Treatment of single and mixed pesticide formulations by solar photoelectro-Fenton using a flow plant

Abstract

Solutions of single real formulations of herbicides tebuthiuron and ametryn have been degraded by anodic oxidation with electrogenerated H2O2 (AO-H2O2), electro-Fenton (EF) and solar photoelectro-Fenton (SPEF). The assays were made in a flow plant of 2.5L equipped with a boron-doped diamond (BDD)/air-diffusion cell and a solar planar photoreactor. Main oxidants were hydroxyl radicals formed from water discharge at the BDD anode and in the bulk from Fenton’s reaction between added Fe2+ and cathodically generated H2O2. Partial mineralization was achieved for all the treatments, with the relative oxidation ability growing in the sequence: AO-H2O2<EF<SPEF. The superiority of SPEF over EF was related to the contribution of photo-oxidation of intermediates and/or their Fe(III) complexes upon sunlight irradiation.
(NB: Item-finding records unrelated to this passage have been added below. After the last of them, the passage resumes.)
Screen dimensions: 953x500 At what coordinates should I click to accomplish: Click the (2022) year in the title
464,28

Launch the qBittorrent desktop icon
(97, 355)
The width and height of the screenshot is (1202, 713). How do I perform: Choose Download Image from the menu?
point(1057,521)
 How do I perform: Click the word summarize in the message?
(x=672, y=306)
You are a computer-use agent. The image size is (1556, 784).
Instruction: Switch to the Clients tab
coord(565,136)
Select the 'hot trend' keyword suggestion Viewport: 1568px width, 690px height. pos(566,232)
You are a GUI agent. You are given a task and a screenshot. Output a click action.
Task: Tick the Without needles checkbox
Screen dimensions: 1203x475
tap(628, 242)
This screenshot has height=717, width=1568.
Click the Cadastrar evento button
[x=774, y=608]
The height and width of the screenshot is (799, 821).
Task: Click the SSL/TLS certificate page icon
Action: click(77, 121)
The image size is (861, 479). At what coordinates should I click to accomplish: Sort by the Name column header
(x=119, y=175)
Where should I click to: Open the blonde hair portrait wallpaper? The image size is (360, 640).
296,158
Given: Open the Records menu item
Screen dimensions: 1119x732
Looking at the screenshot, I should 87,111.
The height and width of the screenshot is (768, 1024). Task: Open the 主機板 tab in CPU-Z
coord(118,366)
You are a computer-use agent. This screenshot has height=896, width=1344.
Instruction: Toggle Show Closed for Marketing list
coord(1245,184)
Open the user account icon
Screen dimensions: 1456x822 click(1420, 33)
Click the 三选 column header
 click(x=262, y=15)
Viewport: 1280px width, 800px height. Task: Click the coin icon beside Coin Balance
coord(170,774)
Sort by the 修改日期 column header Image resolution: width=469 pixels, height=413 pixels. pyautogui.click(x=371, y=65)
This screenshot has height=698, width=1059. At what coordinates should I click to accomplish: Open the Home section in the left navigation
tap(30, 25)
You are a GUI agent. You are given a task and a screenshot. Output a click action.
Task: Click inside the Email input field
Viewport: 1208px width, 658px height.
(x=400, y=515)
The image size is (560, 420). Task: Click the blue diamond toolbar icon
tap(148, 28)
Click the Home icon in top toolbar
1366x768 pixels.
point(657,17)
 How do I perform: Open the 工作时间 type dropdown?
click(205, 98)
No short-linear carboxylic acids were identified, whereas heteroatoms were mainly released as NO3− and SO42− ions. For herbicide contents ⩽0.18mM in EF and SPEF, a very rapid pseudo-first-order decay kinetics was related to the oxidation of the Fe(II) complexes of each herbicide at short time, whereupon a much slower pseudo-first-order kinetics associated with the decay of their Fe(III) complexes was observed. Ametryn disappeared more quickly than tebuthiuron, but its solutions were more poorly mineralized. The effect of j and substrate concentration on the performance of SPEF was examined. Mixtures of both formulations were efficiently treated by SPEF, showing similar but slower decays than single solutions. Four primary heteroaromatic products were detected by GC–MS upon prolonged electrolysis of an equimolar mixture. Our results indicate that SPEF is viable for the treatment of water contaminated with tebuthiuron and ametryn herbicides, either single or mixed.